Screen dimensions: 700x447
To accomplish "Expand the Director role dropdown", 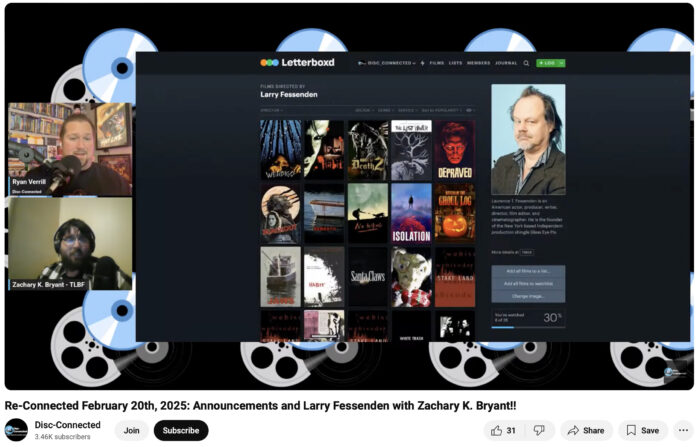I will pyautogui.click(x=271, y=109).
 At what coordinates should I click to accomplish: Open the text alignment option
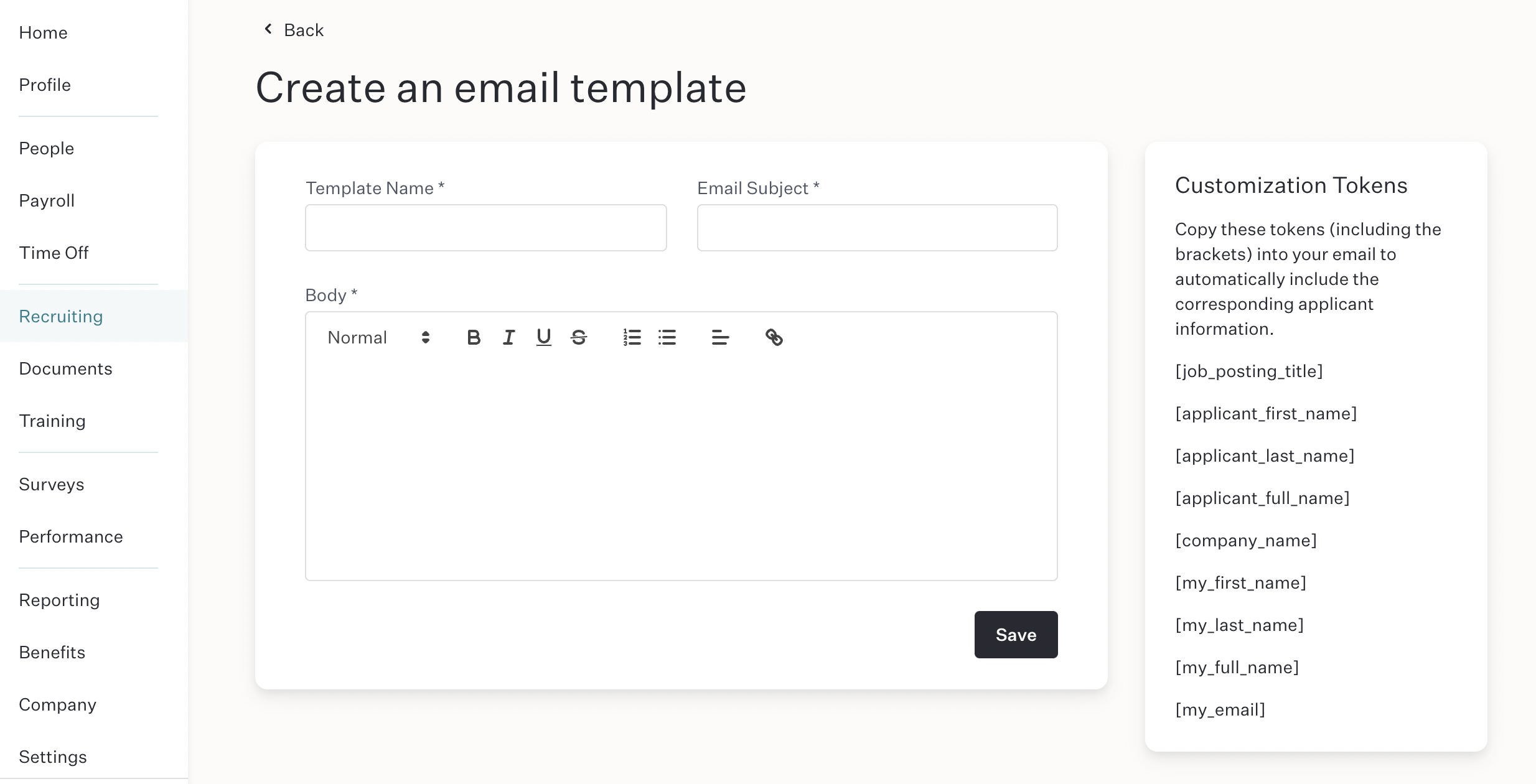pyautogui.click(x=720, y=337)
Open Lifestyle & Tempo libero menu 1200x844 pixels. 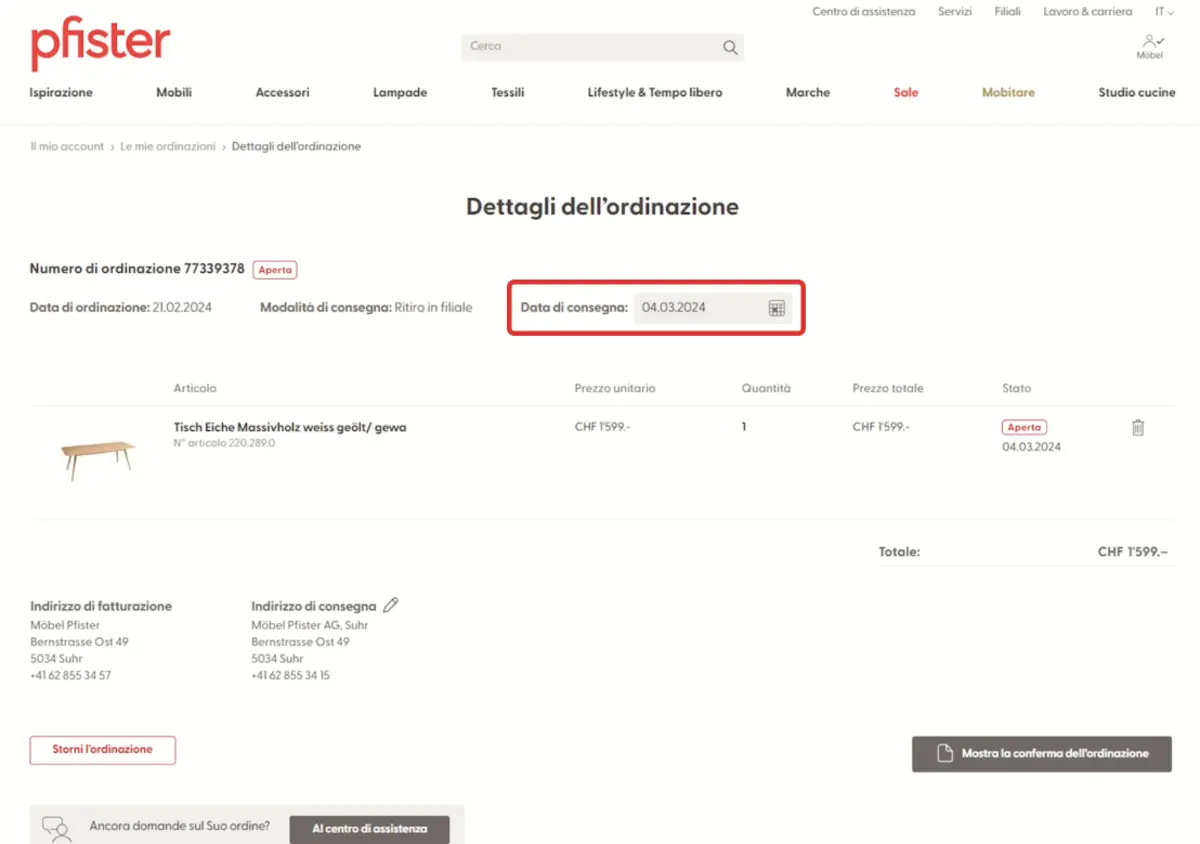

## [BRIEF]
Reproduce the lines from the line with "At what coordinates" through the last line of the entries exactly, including both ends and excluding pictures.

## [RESPONSE BELOW]
 At what coordinates should I click to accomplish: Open the text alignment option
pyautogui.click(x=720, y=337)
Open Lifestyle & Tempo libero menu 1200x844 pixels. 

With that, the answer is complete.